Wonder Woman first appeared in 1941 in DC comics. The heroine was created by psychologist William Moulton Marston and Harry G. Peter. The first Wonder Woman movie came out on June 2, 2017, receiving a score of 93% on Rotten Tomatoes. Almost three years later, the sequel movie came out on Christmas day.


The first Wonder Woman film was set during World War I and revolved around Diana Prince, a.k.a Wonder Woman (Gal Gadot). Throughout the first movie, the audience saw Diana go through changes and realizations about who she was and what she was meant to do. She left home to help a man named Steve Trevor (Chris Pine), a spy for America during WW1, after he crash-landed on Themyscira, home of the Amazonians. With her newfound friend she traveled into the world of men, and helped him stop the God Ares (David Thewlis). 

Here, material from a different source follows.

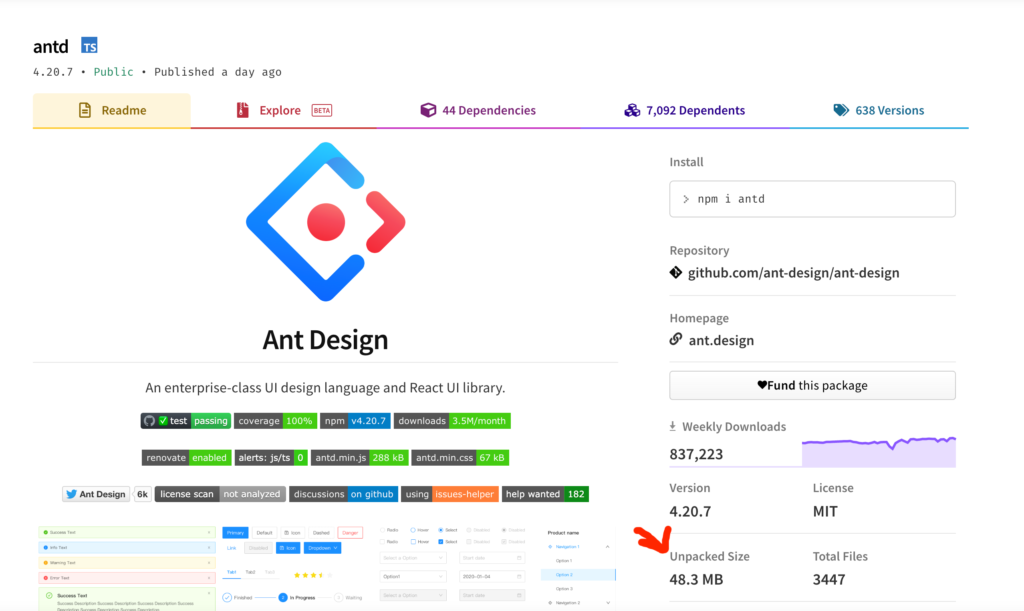Open the blue Dropdown button in the demo
The image size is (1024, 611).
pos(322,548)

The movie Wonder Woman 1984, with its release date on Christmas Day, could not have been timed better. The writers–Patty Jenkins, Geoff Johns, and  Dave Callaham–whisked us away from our lives for two hours and thirty-five minutes. With COVID-19, many families weren’t able to get together like any other year due to the risk of exposure, and this movie just takes you out of the worries of this life and into the universe of Wonder Woman. 

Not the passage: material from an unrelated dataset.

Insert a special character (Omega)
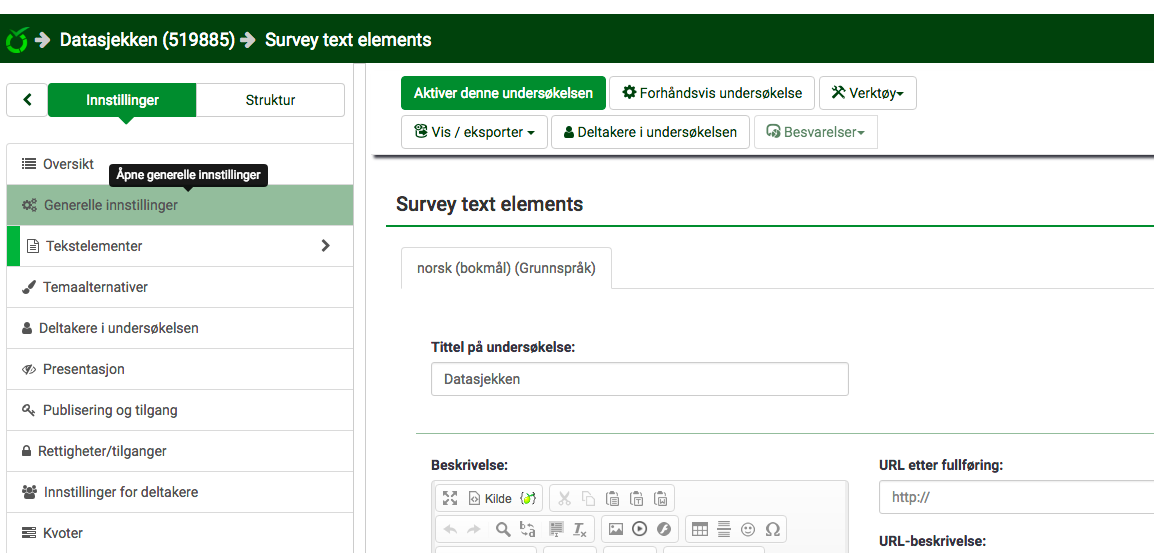pyautogui.click(x=772, y=529)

The movie captivates the audience with the iconic Washington D.C. setting, working at the Smithsonian, and Diana’s quirky period style. We see her save lives, go to work, and hunt down an evil villain who has come in possession of one of the gods’ creations. 


*Warning, spoilers ahead.* The movie, as a whole, was a good movie for the D.C. comics movies. Diana started this movie alone and sad. She still hadn’t gotten over the death of Steve Trevor. When he shows up years after his death Diana sees it as a second chance, but when her powers start to disappear due to the wish she made so that Steve would come back, she knows what she has to do. By the end of the movie Diana is once again alone, but this time she has had closure with Steve. However, it was very fast-moving. There wasn’t a lot of the character development between Diana and Steve, or the villains. Superhero movies, as much as they should be filled with action-packed scenes, also don’t make sense without the character development. How did they get to where they are? What made them like this? Overall, I would recommend this movie, as it was a good movie, and one of D.C Comics’ best, though it was nowhere near as good as the first one.